The operations in this warehouse are quite complicated because there is an unpredictable load during the course of a regular day. In addition, mostly partially filled pallets arrive from the factories, which means that they need to be joined together with other pallets inside the warehouse.

There are also lots of different product configurations that need to be considered, creating challenging processes that are hard to monitor.

Finally, due to the storage space being overutilized and the varying loads, it is difficult to predict in advance how many operators will be required every day. As a result, these operators are frequently under- and overutilized.

The two companies that work with this warehouse, Western Digital and DSV, did not have a tool that would allow them to input forecasts, take into consideration these complicated operations, and then retrieve expected values for certain KPIs.

Solution

EPIC InnoLabs, a small digitalization company, was contracted to develop a forecasting simulation model for Western Digital and DSV. It would need to include a variety of experiments, system optimization, what-if scenarios, forecasts, and estimates in order to create more efficient warehouse operations.

The model was built using AnyLogic because it supports multimethod modeling, which provides the ability to simulate business systems of any complexity, from small warehouses to huge logistics centers. AnyLogic is also flexible since it is Java-based and enables the visualization of warehouse activities. It is also possible for the model to be migrated to AnyLogic Cloud, which allows for integration with business analytics tools in the future.

The model is currently still under development. However, the base model is finished and has been validated. It has a data-driven solution that can predict system behavior based on input data.

Excel files are used as inputs in the model and include:

This is all historical data that is being used. Other parameters can be defined directly in the model.

Below, the process flows of the model architecture are displayed in detail.

The different process flows for the forecasting simulation model displayed with details about different rules in operation

Process flows of the forecasting simulation model for efficient warehouse operations

The model was created using the AnyLogic Process Modeling Library and a combination of agent-based modeling and discrete-event simulation. Statecharts were used to coordinate warehouse activities like picking and placing operations as well as resource monitoring.

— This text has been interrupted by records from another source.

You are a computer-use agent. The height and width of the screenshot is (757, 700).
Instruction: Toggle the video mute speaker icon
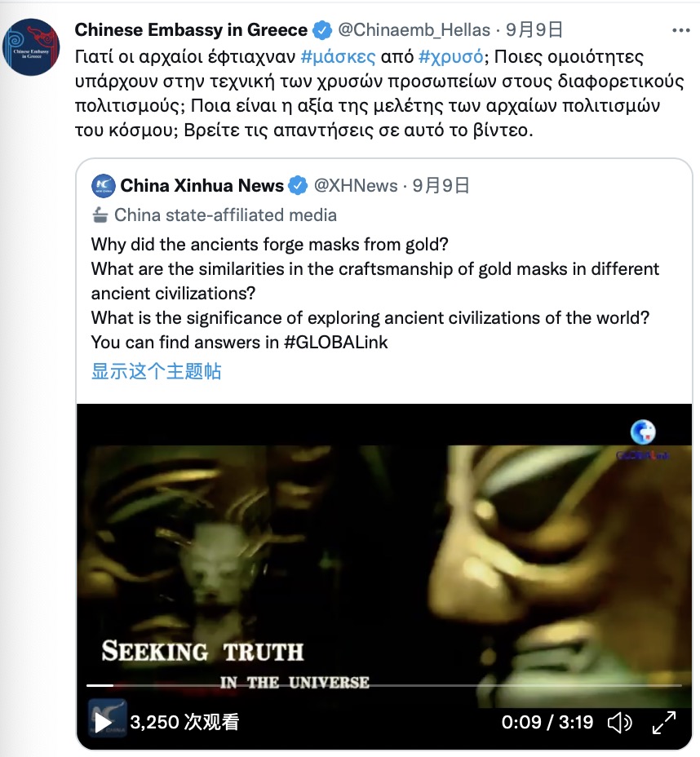pyautogui.click(x=619, y=723)
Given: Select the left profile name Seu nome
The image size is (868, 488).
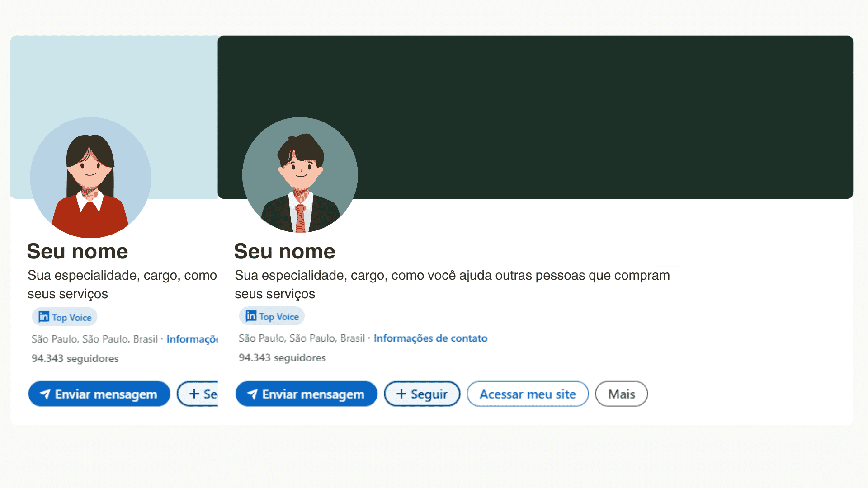Looking at the screenshot, I should point(77,251).
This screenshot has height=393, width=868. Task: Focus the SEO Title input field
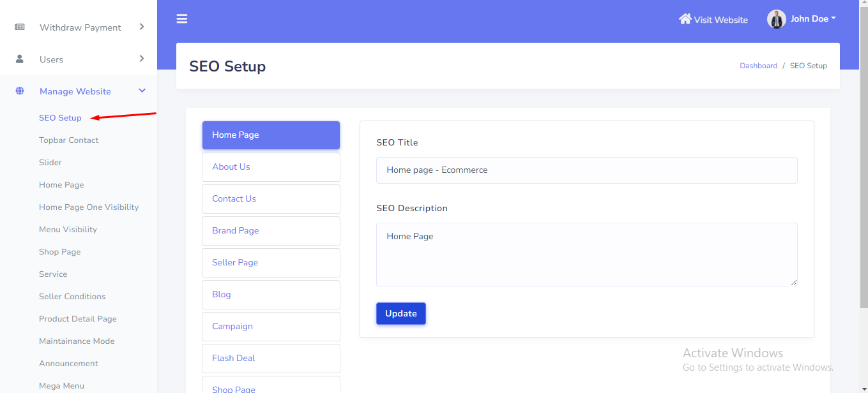(x=586, y=170)
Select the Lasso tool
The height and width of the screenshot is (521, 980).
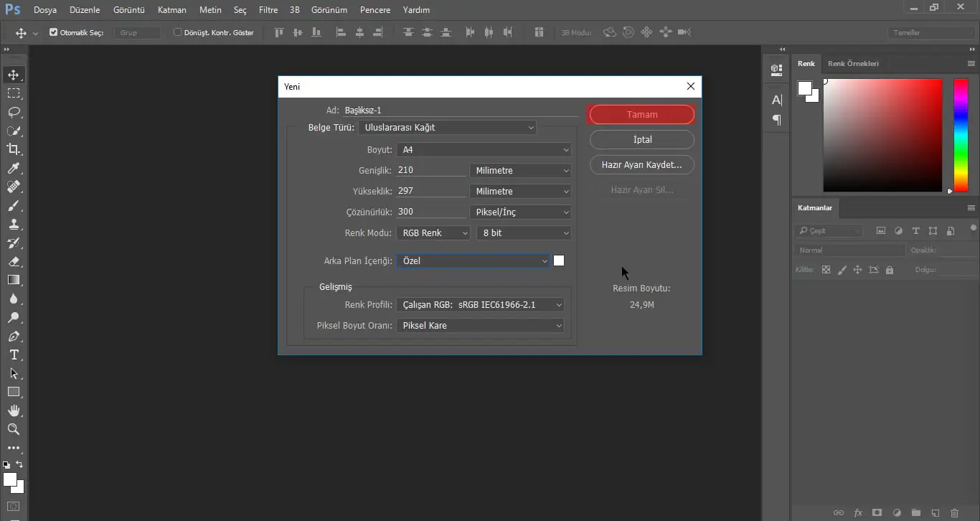point(14,112)
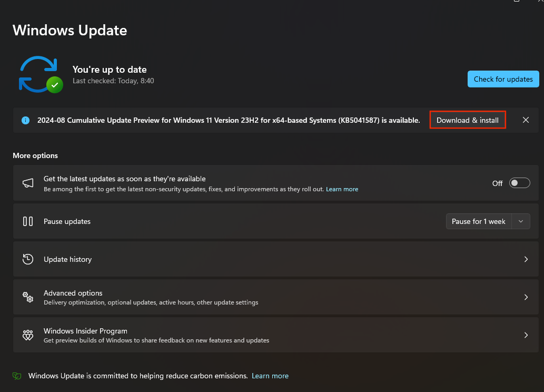Click the Advanced options gear icon

(x=27, y=297)
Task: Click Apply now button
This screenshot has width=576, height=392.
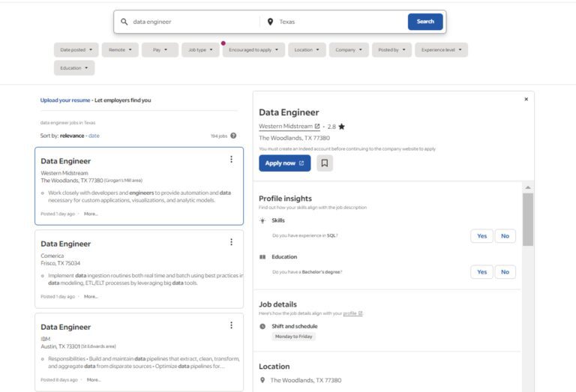Action: 284,163
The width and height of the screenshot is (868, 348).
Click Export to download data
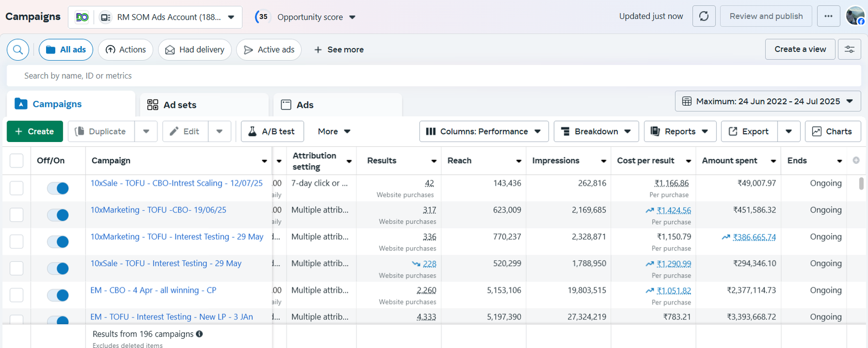749,131
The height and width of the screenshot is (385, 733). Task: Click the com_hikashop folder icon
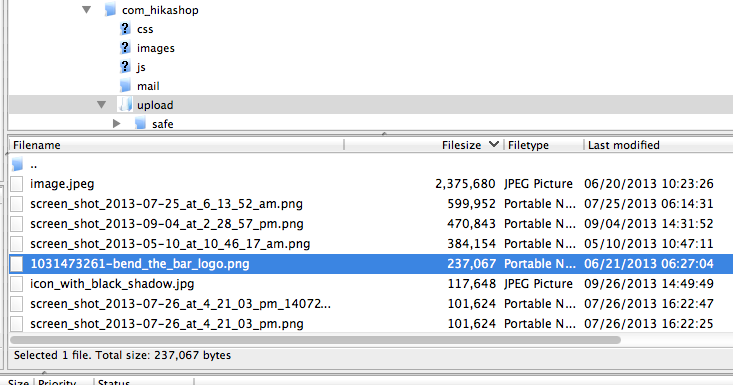click(110, 9)
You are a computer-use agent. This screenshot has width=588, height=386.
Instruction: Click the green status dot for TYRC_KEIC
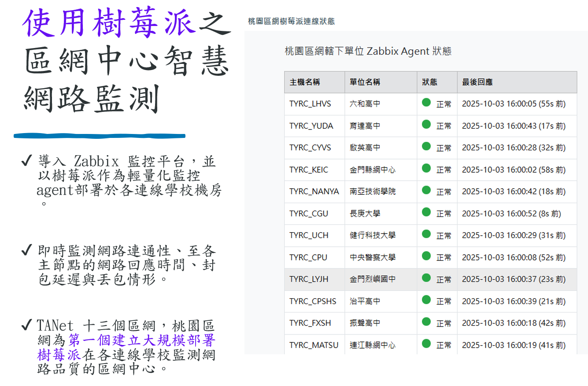pyautogui.click(x=426, y=168)
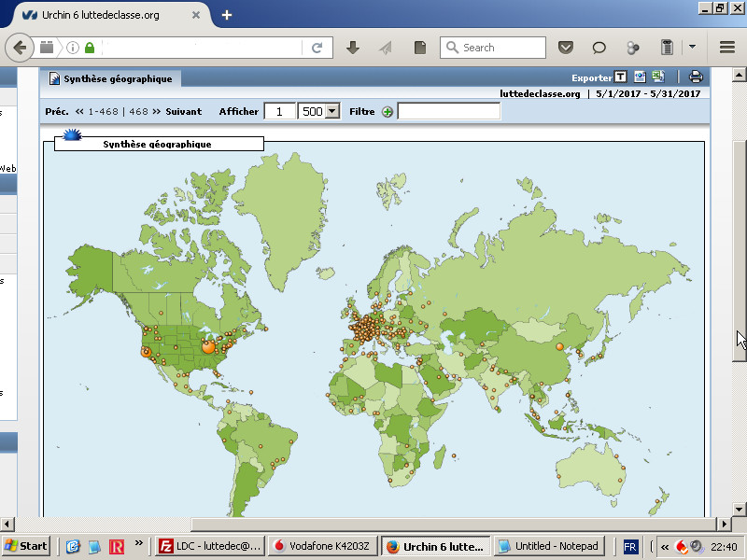Go to Préc. previous page link
Image resolution: width=747 pixels, height=560 pixels.
pos(57,112)
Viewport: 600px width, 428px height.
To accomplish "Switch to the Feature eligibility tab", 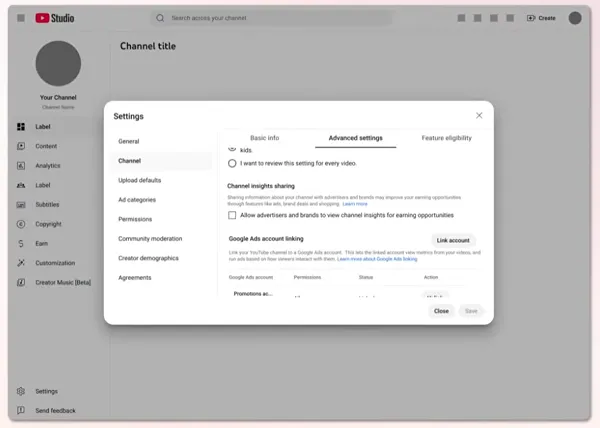I will click(x=446, y=138).
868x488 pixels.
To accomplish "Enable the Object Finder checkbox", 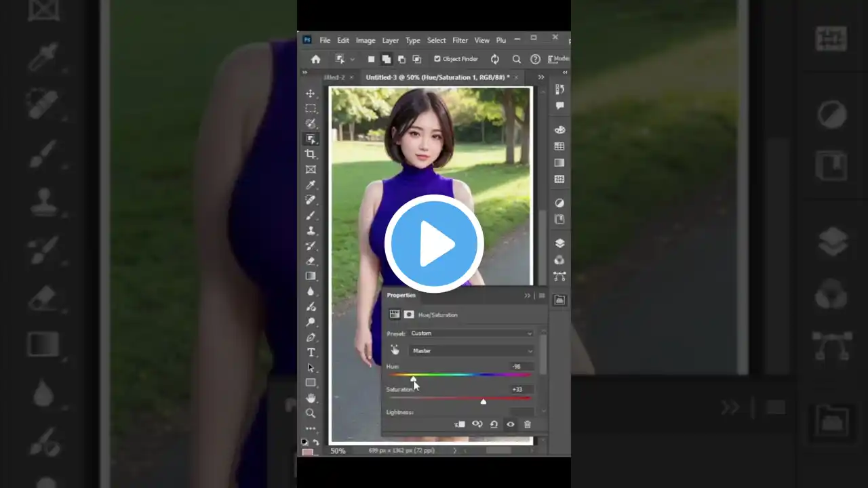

The model has an easy-to-use interface where the user can input the data, modify some parameters, and then initialize the warehouse model. There are numerous views available that can provide information. In the 3D view, for example, the pallets can change color depending on whether they are full or not. During runtime, KPIs about the product statistics, lead times, and other charts can be followed or checked. The data can then be exported to Excel to be analyzed in more detail.

The model also provides the opportunity to run two parameter variation experiments. The first is used to understand the effects of changing the number of workers on lead times, productivity, and other KPIs. In the second, the parameters of the ABC logic (an inventory management technique in which goods are divided by their value to the business) can be varied. This ABC logic is based on the number of orders for every product, either for one week or two weeks, and so on. The effects of this will have an impact on lead times.

The user interface of the forecasting simulation model showing the warehouse in 2D and 3D views and different statistics (click to enlarge)

Results

The first round of experiments has already been run, and the model has been improved. It has now incorporated ABC logic into the ASRS logistics system and has more detailed resource monitoring to measure more specific KPIs in the warehouse operations model. As the developers are still in the middle of this project, exact information is not available.

In the future, the time horizon of the model will be extended to 7 months from the current 3 months. The second round of experiments, focusing on resource utilization and warehouse efficiency, will then be run. Forecast data will be used instead of historical data. Finally, they will migrate the model to AnyLogic Cloud.

The case study was presented by Andrea Mácz, of EPIC InnoLabs, at the AnyLogic Conference 2022.

The slides are available as a PDF.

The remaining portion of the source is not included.